Very nice to see you made this much progress on this!
I'm replying to the code with comments in the way that you would
get in a formal review on the linux-arm-kernel and mmc mailing
lists, to speed up the process of getting the driver included.
I hope this helps you, feel free to ask me when you have further
questions.
Obviously there are still quite a few things to be done, and I suppose
you are aware of most of them. First of all, the submission
format -- it should be sent to the lists as an inline patch with
a description and Signed-off-by line from you, see
Documentation/SubmittingPatches.
> // Driver module name - required for requesting platform_device resources
> #define DRIVER_NAME "wmt-sdmmc"
The kernel generally does not use C++ style comments, it should be
either
/* one-line comment */
or
/*
* multi-line comment */
*/
The particular comment for the DRIVER_NAME is rather useless though,
you could just as well remove it, or even remove the macro and open-code
the string in the two places where it is used.

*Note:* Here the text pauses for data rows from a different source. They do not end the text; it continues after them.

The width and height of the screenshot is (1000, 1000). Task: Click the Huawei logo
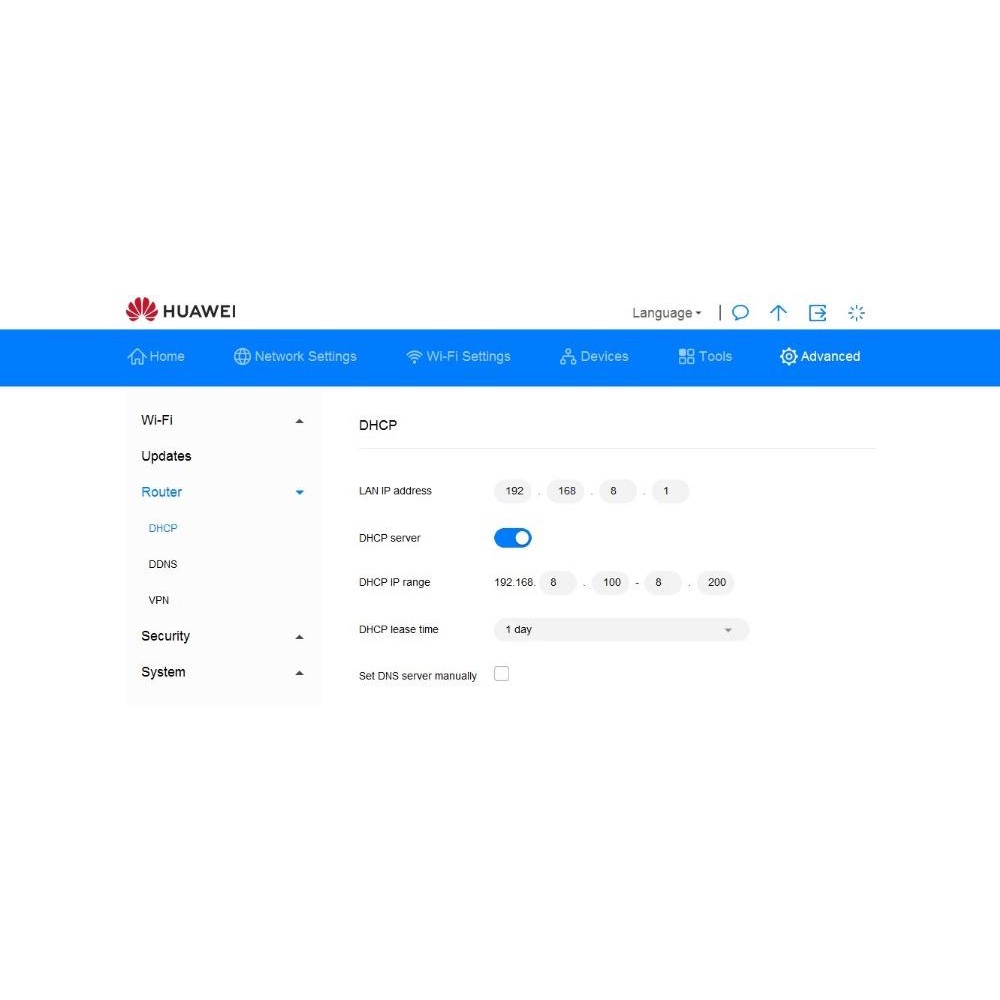[x=181, y=311]
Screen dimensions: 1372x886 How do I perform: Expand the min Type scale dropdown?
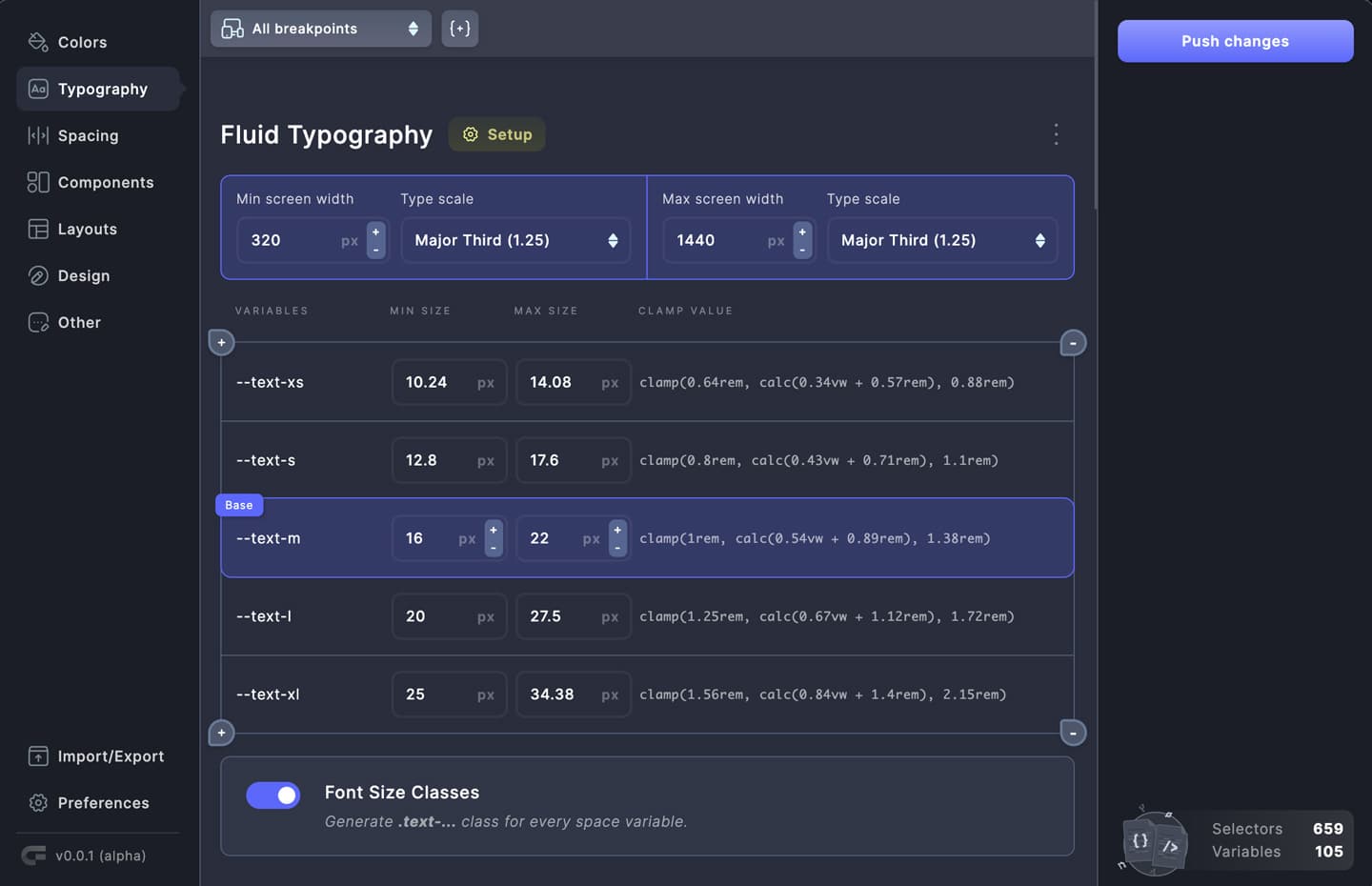point(515,240)
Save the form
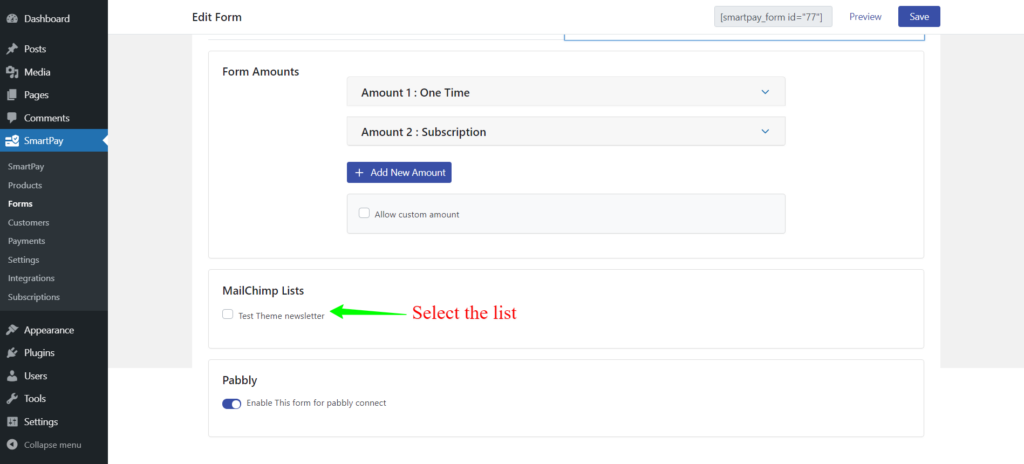The image size is (1024, 464). coord(919,16)
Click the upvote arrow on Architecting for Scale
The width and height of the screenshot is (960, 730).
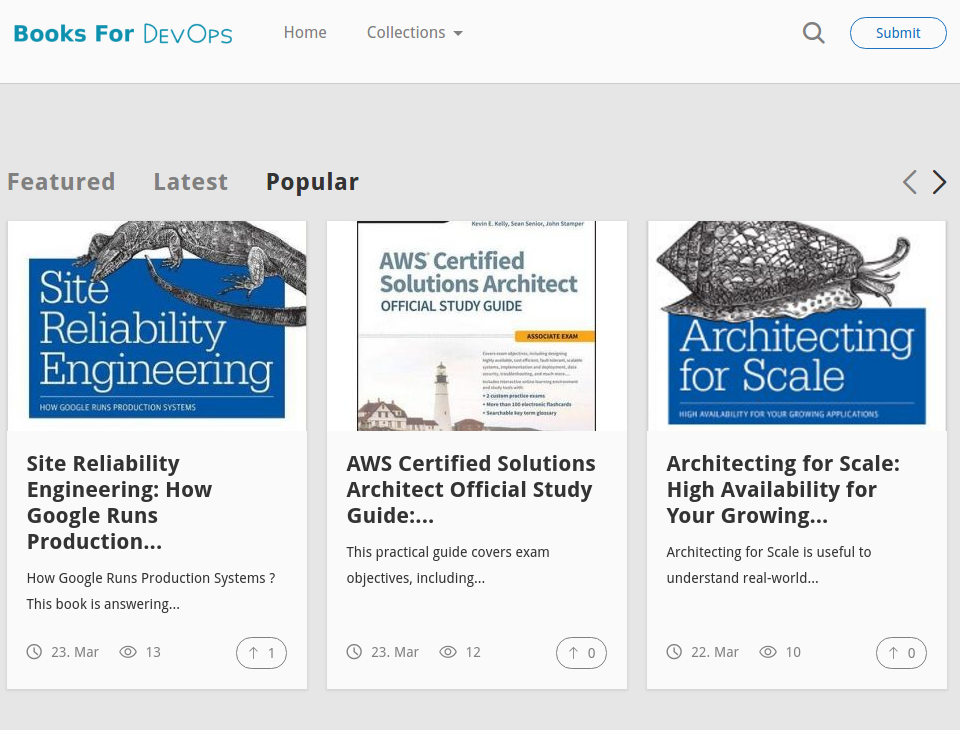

> volatile int dma_completed;
Volatile does not mean what you want it to mean. If you want to communicate
atomically, you should use one of spinlock, atomic_t or bitops.
> struct wmt_dma_descriptor {
> u32 reqcount:16;
> u32 interrupt:1;
> u32 reserved0:13;
> u32 format:1;
> u32 end:1;
Bit fields are not particularly portable. It would be better to use a single
u32 (or two u16) here and mask the bits manually/
> u32 DataBufferAddr;
> u32 BranchAddr;
> u32 reserved1;
CaMelCase is against the kernel coding style, the more common way would
be to write "data_buffer_addr", or just "buffer" here.
> struct wmt_mci_priv {
> struct mmc_host *mmc;
> void __iomem *sdmmc_base;
>
> int irq_regular;
> int irq_dma;
>
> // dma buffers
> void *dma_data_buffer;
> u32 dma_data_cpuaddr;
>
> void *dma_desc_buffer;
> u32 dma_desc_cpuaddr;
>
> // sd data
> struct mmc_request *req;
> };
It's rather unusual to have pointers to the request in the same
data structure as the host information. You normally want to
keep the host information global and have pointers to that
from the request where needed.
> static irqreturn_t wmt_mci_dma_isr(int irq_num, void *data)
> {
> struct wmt_mci_priv *priv;
>
> // printk("<1>[MMC/SD] DMA ISR FIRED!!\n");
You should never pass literal "<1>" strings or similar to
printk. Instead, use the KERN_DEBUG etc macros. Even better,
use dev_dbg() or pr_debug() so you can decide at run-time
whether the messages make it to printk.
> priv = (struct wmt_mci_priv *)data;
>
> // disable the SD DMA controller
> writel(0, priv->sdmmc_base + SDDMA_DESPR);
> writel(0, priv->sdmmc_base + SDDMA_GCR);
>
> dma_completed = 1;
>
> return IRQ_HANDLED;
> }
The use of the dma_completed variable is wrong for a number
of reasons here.
One solution would be to instead use complete() in the ISR
and wait_for_completion() in the request function.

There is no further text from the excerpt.